Un inégal accès au numérique
Consciente des enjeux qu’implique la transition numérique pour les réfugiés, la Délégation interministérielle à l’accueil et à l’intégration des réfugiés (DiAir) a mis en place en juillet 2020 une « Stratégie de lutte contre la fracture numérique» visant à améliorer l’accès au matériel informatique, à la connectivité et à la médiation numérique (6). Bien qu’innovantes, les initiatives déployées dans le cadre de cette stratégie concernent uniquement les personnes bénéficiaires d’une protection internationale (BPI) et visent majoritairement des publics hébergés dans des centres dédiés.
Car tous les demandeurs d’asile et BPI ne sont pas égaux face à la dématérialisation. Les personnes intégrées au Dispositif national d’accueil (DNA) peuvent souvent bénéficier d’une connexion Internet et d’une aide spécifique de la part de leur intervenant social, ce qui est plus complexe en Spada, où l’accompagnement est limité en raison d’une file active plus conséquente. Il est en outre difficile de pouvoir utiliser et sécuriser un matériel numérique coûteux lorsque les conditions d’hébergement sont précaires ou inexistantes. Ce double désavantage des personnes non hébergées représente un impact non négligeable sur leur accès au séjour et aux droits et tend à renforcer leur précarisation (7).
Malgré le fait que le numérique occupe une place croissante dans la vie des demandeurs d’asile et des réfugiés, les réflexions et mesures mises en œuvres pour accompagner ces publics manquent d’envergure et n’évoluent pas aussi vite que la dématérialisation des procédures et démarches administratives. Accompagner cette transition est aujourd’hui nécessaire et implique de concevoir un appui renforcé vers l’autonomie numérique le plus précocement possible dans le parcours des personnes exilées, ainsi que de garantir un accompagnement spécifique aux démarches dématérialisées pour celles et ceux qui en ont besoin.

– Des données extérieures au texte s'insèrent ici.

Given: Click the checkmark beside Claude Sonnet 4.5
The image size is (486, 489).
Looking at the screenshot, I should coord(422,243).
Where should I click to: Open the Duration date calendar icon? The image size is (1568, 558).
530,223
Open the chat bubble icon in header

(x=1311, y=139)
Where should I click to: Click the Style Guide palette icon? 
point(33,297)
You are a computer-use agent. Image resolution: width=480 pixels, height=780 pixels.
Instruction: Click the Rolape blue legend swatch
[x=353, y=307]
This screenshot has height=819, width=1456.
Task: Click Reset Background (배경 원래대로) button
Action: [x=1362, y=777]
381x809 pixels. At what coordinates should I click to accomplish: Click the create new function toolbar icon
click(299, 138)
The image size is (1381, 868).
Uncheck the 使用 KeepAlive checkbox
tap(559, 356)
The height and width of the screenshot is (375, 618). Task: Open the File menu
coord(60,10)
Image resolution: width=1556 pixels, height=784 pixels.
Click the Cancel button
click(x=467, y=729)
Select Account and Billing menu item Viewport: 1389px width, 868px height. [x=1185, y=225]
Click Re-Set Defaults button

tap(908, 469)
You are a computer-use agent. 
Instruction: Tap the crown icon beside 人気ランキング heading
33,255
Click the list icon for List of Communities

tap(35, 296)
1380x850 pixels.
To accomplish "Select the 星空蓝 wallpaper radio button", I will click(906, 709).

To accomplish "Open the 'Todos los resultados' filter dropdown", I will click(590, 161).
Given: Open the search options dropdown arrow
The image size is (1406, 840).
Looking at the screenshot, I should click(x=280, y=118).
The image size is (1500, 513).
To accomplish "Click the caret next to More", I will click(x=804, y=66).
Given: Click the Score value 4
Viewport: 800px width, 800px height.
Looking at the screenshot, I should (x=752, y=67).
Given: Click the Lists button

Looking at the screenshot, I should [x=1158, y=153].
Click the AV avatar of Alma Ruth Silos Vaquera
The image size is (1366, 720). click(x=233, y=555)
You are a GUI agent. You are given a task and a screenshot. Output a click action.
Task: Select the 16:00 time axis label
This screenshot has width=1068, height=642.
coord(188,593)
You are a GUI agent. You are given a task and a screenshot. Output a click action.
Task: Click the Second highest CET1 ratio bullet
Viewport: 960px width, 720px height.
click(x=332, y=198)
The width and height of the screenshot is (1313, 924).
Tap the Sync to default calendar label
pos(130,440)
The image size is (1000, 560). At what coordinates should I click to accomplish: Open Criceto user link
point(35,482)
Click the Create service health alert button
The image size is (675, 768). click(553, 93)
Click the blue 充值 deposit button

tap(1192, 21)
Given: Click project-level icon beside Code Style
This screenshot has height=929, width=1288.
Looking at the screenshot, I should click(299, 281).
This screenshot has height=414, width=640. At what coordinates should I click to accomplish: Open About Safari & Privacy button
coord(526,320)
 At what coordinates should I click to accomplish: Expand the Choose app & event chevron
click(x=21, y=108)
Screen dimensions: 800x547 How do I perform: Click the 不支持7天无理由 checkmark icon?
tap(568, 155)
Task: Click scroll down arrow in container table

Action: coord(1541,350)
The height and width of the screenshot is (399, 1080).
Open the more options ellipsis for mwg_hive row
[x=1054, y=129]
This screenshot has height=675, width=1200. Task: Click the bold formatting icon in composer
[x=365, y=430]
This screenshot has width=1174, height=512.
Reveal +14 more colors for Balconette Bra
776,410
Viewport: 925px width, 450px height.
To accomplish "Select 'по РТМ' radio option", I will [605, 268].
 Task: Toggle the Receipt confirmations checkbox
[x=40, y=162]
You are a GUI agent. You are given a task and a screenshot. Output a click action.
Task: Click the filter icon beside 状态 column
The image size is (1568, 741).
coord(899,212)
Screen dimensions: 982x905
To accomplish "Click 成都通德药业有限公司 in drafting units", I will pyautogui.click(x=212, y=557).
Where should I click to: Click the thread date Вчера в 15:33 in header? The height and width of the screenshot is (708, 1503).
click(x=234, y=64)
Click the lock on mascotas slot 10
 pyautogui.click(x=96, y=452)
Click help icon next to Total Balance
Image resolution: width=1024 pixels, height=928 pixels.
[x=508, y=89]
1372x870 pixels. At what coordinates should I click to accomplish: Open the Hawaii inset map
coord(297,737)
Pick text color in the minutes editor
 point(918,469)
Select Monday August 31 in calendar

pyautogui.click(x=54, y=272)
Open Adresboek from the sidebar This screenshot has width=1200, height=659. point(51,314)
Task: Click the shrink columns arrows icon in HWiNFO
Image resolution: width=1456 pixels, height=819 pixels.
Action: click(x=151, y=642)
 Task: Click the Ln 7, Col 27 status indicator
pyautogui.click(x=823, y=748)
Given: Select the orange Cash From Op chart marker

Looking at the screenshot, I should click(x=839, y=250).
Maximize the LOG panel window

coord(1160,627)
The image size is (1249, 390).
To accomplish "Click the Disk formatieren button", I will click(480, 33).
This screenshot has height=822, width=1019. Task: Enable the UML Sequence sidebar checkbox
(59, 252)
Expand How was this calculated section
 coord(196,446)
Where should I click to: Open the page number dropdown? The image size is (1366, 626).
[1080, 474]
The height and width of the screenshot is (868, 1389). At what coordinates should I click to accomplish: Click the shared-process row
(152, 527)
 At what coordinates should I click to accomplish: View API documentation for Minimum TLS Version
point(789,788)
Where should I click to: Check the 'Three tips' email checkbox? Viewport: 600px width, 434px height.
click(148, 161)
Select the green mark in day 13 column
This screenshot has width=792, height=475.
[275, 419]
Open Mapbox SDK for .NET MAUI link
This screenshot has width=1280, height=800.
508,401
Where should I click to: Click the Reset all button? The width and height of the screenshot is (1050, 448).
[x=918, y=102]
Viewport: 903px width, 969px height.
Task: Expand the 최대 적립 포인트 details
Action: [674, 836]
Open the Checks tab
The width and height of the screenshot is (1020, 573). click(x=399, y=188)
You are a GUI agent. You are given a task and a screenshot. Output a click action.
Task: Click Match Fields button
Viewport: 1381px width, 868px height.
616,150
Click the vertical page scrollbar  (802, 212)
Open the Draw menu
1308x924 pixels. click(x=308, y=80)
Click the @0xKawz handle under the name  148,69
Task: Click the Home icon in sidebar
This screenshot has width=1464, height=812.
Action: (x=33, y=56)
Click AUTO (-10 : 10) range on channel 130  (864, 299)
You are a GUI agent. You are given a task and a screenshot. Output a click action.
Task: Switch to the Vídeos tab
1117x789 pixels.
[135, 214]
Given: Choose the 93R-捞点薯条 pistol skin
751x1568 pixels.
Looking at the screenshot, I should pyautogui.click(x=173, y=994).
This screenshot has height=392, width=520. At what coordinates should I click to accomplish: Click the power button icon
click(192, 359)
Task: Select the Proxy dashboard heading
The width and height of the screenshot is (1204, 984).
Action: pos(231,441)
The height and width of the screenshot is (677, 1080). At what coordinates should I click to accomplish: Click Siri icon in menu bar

Retrouvez l'intégralité de la Lettre de l’asile et de l’intégration n°98 : Le numérique, un outil à double tranchant !
(1) LA CIMADE, Dématérialisation des demandes de titres de séjour : de quoi parle-t-on ? 29 juin 2021.
(2) DIRECTION GÉNÉRALE DES ÉTRANGERS EN FRANCE, Réunion interassociative relative au déploiement de la dématérialisation Ofpra, le 12 janvier 2022.
(3) BUFFET F.N., (Rapporteur), Rapport d’information fait au nom de la commission des lois constitutionnelles, de législation, du suffrage universel, du Règlement et d’administration générale sur la question migratoire, n° 626, 10 mai 2022.
(4) DÉFENSEUR DES DROITS, Dématérialisation des services publics : trois ans après, où en est-on ?, 2022.
(5) CONSEIL D’ÉTAT, Démarches administratives en ligne : le Conseil d'Etat fixe un cadre général et se prononce sur les demandes de titre de séjour, 3 juin 2022.
(6) DIAIR, Stratégie de lutte contre la fracture numérique pour les personnes réfugiées, juillet 2020.
(7) FRANCE TERRE D’ASILE, Une politique d’intégration à la mesure des enjeux ?, rapport national NIEM, 2022.